Она проснулась оттого, что в дверь робко постучали. Про завтрак она забывала редко, будучи человеком организованным и ответственным. Пришлось немедленно выскочить из кровати, пшикнуть в рот освежителя, провести щёткой по волосам и накинуть полупрозрачный шёлковый пеньюар нежно-персикового цвета, подчёркивающий моложавый цвет её лица.
Вошел молодой человек приятной наружности с очень хорошо отработанными манерами и поставил поднос, содержащий легкий и полезный завтрак, на стол. После чего он наконец-то поднял глаза, довольно растерянно глядя на то, как она подписывает счёт, приплюсовывая в него чаевые (мелочь закончилась), таким взглядом, словно она была неодушевленным предметом.
– Dites, s’il vous plaît, si je peux vous être utile, Madame, je suis toujours à votre service, – произнес он явно дежурную фразу, почему-то, однако, слегка покраснев (видимо, наконец-то одушевил).

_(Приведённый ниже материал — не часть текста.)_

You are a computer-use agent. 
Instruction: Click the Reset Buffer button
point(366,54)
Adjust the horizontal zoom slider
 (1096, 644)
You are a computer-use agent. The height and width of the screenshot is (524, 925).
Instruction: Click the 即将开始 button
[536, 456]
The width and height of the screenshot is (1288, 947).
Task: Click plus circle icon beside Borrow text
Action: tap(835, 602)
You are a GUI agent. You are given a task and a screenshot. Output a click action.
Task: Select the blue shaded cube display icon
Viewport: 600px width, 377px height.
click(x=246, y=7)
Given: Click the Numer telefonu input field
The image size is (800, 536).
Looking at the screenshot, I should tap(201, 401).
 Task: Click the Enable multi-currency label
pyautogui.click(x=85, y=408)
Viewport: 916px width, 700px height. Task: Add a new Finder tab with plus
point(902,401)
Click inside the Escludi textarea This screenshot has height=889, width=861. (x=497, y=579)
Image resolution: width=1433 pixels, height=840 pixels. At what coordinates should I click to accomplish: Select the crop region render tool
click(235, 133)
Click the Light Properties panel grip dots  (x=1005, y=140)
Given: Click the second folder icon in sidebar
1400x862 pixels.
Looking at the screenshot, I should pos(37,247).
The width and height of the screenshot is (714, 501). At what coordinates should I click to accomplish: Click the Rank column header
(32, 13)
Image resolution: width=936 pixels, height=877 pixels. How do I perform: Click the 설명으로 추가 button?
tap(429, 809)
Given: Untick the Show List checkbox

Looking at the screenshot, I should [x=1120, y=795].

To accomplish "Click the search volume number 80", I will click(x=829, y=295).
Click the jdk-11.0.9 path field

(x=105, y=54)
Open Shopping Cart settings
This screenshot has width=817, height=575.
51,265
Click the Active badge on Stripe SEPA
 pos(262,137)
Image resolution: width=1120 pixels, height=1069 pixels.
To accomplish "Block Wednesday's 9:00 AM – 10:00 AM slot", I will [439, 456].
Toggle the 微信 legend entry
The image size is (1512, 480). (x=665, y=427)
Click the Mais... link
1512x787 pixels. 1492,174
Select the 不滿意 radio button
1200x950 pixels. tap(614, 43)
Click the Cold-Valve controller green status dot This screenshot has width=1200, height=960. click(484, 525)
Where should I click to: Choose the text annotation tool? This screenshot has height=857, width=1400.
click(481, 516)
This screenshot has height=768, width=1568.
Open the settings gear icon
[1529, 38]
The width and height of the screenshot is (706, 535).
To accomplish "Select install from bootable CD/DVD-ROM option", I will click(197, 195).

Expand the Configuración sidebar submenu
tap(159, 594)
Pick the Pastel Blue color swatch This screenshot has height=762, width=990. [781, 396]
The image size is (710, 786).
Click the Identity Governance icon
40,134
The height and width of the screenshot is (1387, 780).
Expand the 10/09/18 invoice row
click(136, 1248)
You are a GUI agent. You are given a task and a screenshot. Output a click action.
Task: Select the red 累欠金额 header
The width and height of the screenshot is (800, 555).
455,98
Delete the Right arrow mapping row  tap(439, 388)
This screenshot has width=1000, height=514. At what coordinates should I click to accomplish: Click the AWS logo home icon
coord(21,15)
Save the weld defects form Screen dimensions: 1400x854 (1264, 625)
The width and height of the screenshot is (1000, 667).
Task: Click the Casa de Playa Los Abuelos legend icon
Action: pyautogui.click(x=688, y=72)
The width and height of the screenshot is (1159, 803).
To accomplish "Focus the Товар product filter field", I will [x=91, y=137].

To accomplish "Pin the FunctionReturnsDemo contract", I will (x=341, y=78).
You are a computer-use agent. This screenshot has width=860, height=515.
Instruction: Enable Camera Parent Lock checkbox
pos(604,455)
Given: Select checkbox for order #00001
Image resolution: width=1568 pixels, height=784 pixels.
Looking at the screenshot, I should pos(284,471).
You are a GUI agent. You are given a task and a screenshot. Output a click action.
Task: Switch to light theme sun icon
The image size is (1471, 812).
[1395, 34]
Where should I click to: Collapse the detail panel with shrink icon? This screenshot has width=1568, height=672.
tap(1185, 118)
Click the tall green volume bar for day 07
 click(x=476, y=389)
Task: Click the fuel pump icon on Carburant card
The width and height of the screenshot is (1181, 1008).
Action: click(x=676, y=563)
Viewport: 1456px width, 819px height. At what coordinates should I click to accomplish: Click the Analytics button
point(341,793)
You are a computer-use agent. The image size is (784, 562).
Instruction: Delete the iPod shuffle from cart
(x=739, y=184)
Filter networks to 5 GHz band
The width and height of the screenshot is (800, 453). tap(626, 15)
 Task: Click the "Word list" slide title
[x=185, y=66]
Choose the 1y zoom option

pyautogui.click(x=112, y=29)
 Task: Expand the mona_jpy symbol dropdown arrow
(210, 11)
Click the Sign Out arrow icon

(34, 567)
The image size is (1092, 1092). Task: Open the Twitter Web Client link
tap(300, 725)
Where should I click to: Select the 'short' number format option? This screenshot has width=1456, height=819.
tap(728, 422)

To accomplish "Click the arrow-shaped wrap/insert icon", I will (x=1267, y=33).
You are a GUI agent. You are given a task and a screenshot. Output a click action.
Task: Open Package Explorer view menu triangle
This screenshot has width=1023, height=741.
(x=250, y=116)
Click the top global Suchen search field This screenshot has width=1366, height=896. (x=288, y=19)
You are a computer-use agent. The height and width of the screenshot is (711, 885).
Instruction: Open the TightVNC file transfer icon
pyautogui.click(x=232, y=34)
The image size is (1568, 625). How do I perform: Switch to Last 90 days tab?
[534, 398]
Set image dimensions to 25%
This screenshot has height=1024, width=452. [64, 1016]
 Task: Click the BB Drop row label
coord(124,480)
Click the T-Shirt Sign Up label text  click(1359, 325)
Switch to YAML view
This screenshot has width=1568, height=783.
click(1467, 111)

«Нет, полезен он быть никак не мог. Более того, он был явно непригоден для любых отношений. Кроме того, неравенство наше было столь очевидным, что я даже не решаюсь заглянуть в ту социальную пропасть, в которой он находится, а жаль, было бы очень кстати, ибо вот уже пять месяцев, как я не чувствовала захватывающе-упоительного ощущения слияния с мужчиной», – так, на удивление самой себе, думала она, медленно пережёвывая свой завтрак в превосходном минисьюте гостиницы MontreuxPalace.
Сейчас, сидя в своем суперсоблазнительном, но никого не интересующем пеньюаре, после ухода очередного потенциального любовника, она всё больнее переживала своё одиночество.
Солнце упорно пыталось прорваться сквозь плотные гардины, но она не пускала его. В этом царственном полумраке так хорошо мечталось.
«Милая моему сердцу, нежная, тихая, ненавязчивая, дорогая аристократическая простота. Как же я мечтала о тебе, сжавшись в тесной ванной вонючей трущобы, в некоторых странах именуемой отдельной квартирой. Как хотелось мне всё это увидеть, потрогать, ощутить, слиться с этим хоть разочек, хоть на какой-то миг! Но я понимала, что мечты эти нереальны…
А теперь я выглядываю в окно. За окном тихо и весенне. Поют какие-то крылатые, величаво стоят белые строения с колоннами и балконами, окружённые очень причёсанной зеленью, а дальше бирюзово манит Женевское озеро, отражая на своей глади суровые седоглавые Альпы. Над озером кружат чайки, возмущенно мяукая, ну чем не благодать, а из окна дорогого отеля смотрит уже не Ленка Иванова, моя первая ипостать, а совсем другой человек, благородная и богатая Элена фон Штольц, моё швейцарское воплощение».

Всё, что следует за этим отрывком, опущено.